Peguei o livro na biblioteca (isso mesmo, eu praticamente não compro livros, vou até a biblioteca e pego emprestado, por motivos de: não tenho uma biblioteca imensa e sou pobre) e o devorei rapidamente (pensem em algumas horas).
Malba Tahan é, na verdade, pseudônimo de um professor de matemática brasileiro, Júlio César de Mello e Souza, grande estudioso da cultura árabe, que inclusive prefacia uma edição de As Mil e Uma Noites. Não será surpreendente, então, se eu disser que é um livro sobre um manolo que era nego velho em fazer cálculos (e não só isso, mas em tudo relacionado à matemática) e que os personagens são todos árabes (e muçulmanos).
A despeito de eu ser formada em letras, gosto muito de matemática e quaisquer coisas relacionadas ao raciocínio lógico (minha parte preferida do curso foi a linguística, a parte mais exata que se pode encontrar num curso desse tipo). Amo também o desafio (aqueles problemas que lembram quebra-cabeças, em que tu descobre uma coisa, que usa pra descobrir outra, e assim por diante, até a solução final). Sim, eu adorava física no Ensino Médio. Sim, é desnecessário dizer que não continuei a estudar esse ramo das ciências. Exatamente, eu nunca estudei cálculo.
E o que eu achei do livro?
Dá pra resumir o livro em uma pequena fórmula:
Assassinatos na Rua Morgue + As Mil e Uma Noites + didática = O Homem que Calculava
(Prevejo gente gritando: eu sou de humanas, eu sou de humanas!)

= = =

▸ O que se pede
Responda, por favor, com base na resenha sobre O Homem que Calculava:
(a) De quem Malba Tahan é pseudônimo?
(b) Onde o livro foi conseguido?
(c) Qual foi a parte preferida do curso de letras?

▸ Dados fornecidos
= = =

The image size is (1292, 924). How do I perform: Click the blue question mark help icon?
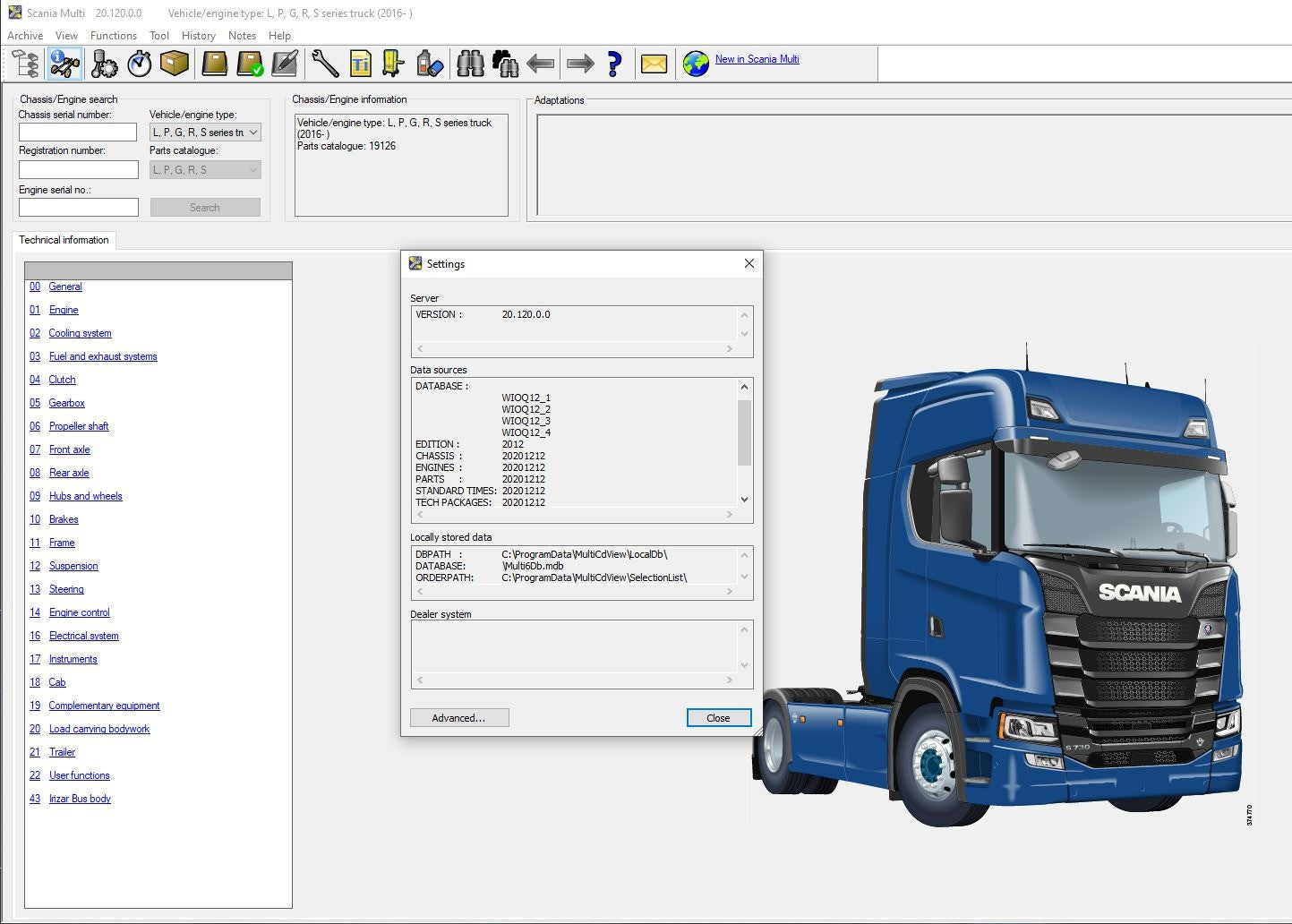tap(614, 64)
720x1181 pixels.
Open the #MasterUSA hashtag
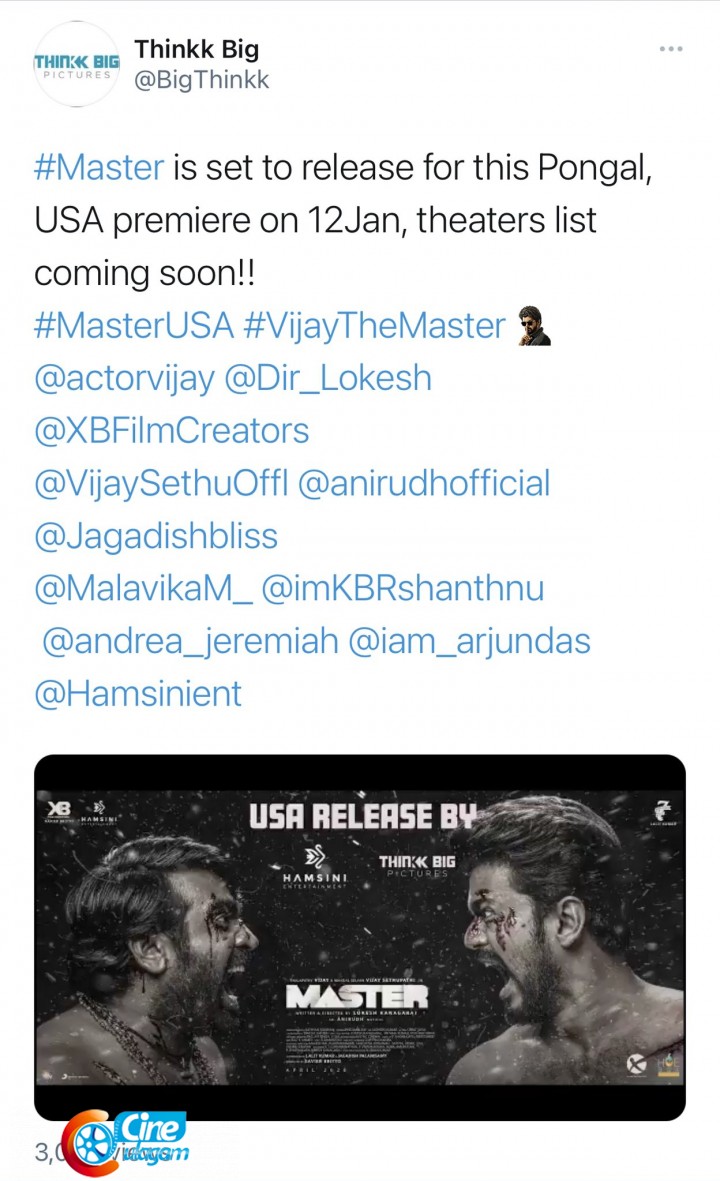point(134,326)
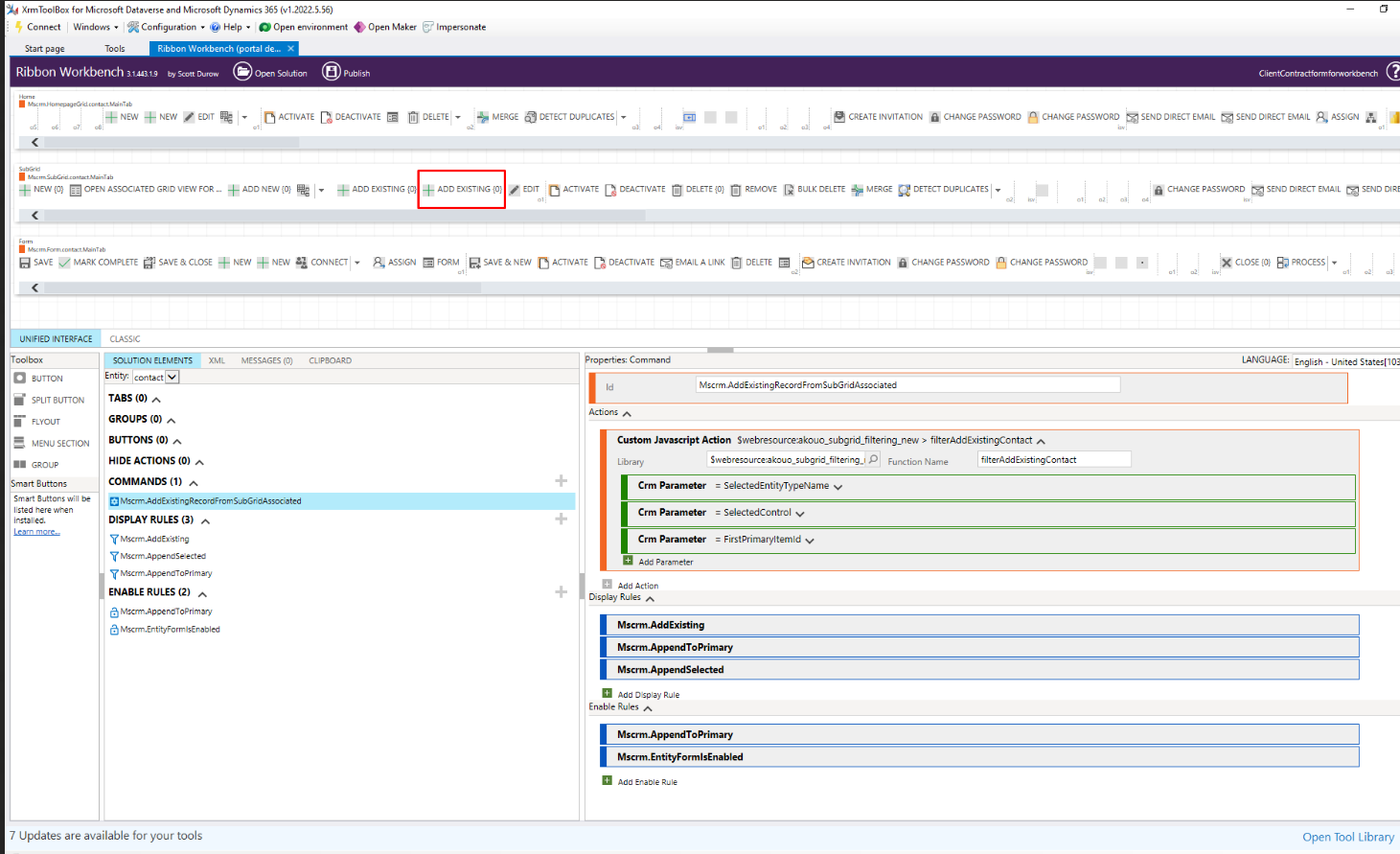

= = =

▸ Resolução do exercício
(a) De Júlio César de Mello e Souza, professor de matemática brasileiro.
(b) Na biblioteca, por empréstimo.
(c) A linguística.